My biggest problem is spamd and heavy spam attacks. If there's heavy spam volume it also tends to use mysql (whitelist/bayes data in my config is in it) and takes the load up, iotokens down.
My solution has been to use the watchtokens.pl script I have created (see
http://www.kotalampi.com/scripts/watchtokens ). It checks your available tokens and system load and if they reach critical levels (read the script), it runs the script /etc/rc.d/stop.sh and when things are back to normal, it runs /etc/rc.d/start.sh. It also creates stats to /var/adm/watchtokens.$DATE file (that rotates daily) and you can tail -f it to see what is going on.
In my stop.sh I block port 25 and all new connection requests. In start.sh I allow requests again. I have secondary MX so this has worked really well for me.
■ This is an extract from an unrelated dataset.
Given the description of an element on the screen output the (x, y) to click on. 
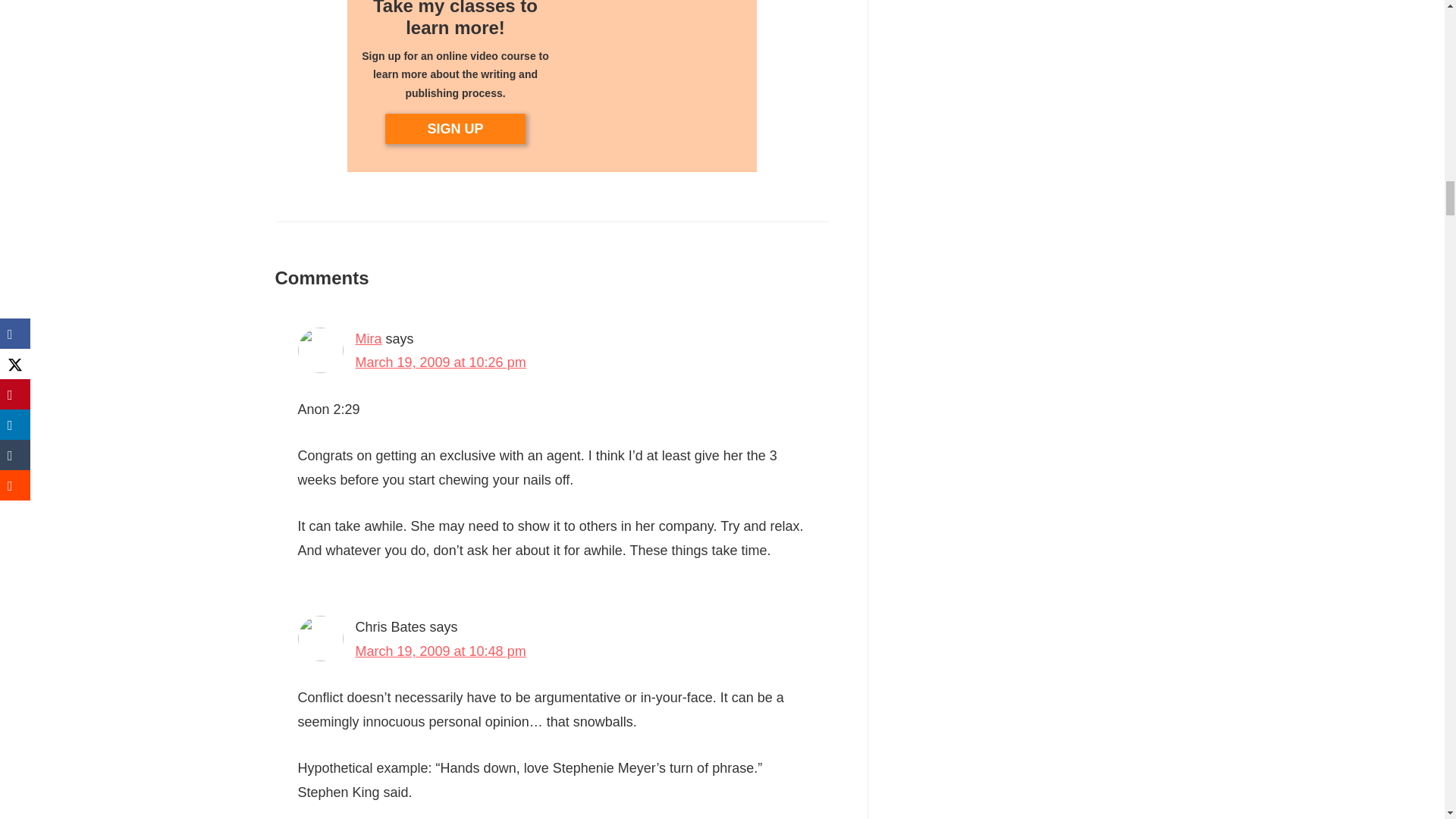
Mira (368, 338)
March 19, 2009 at 10:48 pm (440, 651)
March 19, 2009 at 10:26 pm (440, 362)
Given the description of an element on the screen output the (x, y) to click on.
This has proven out to be a good way to throttle the load and avoid iotokens to run totally out.
My stop.sh:
#!/bin/sh
/sbin/iptables -D INPUT -i eth0 -p tcp -m tcp --dport 25 -j ACCEPT
My start.sh:
#!/bin/sh
/sbin/iptables -A INPUT -i eth0 -p tcp -m tcp --dport 25 -j ACCEPT
The script can be started like this:
# /usr/local/bin/watchtokens.pl --sleep=15 --stop=yes &
Sleep option tells you how often you want to check iotokens, stop-option tells if you really want to run stop.sh/start.sh or just log the data.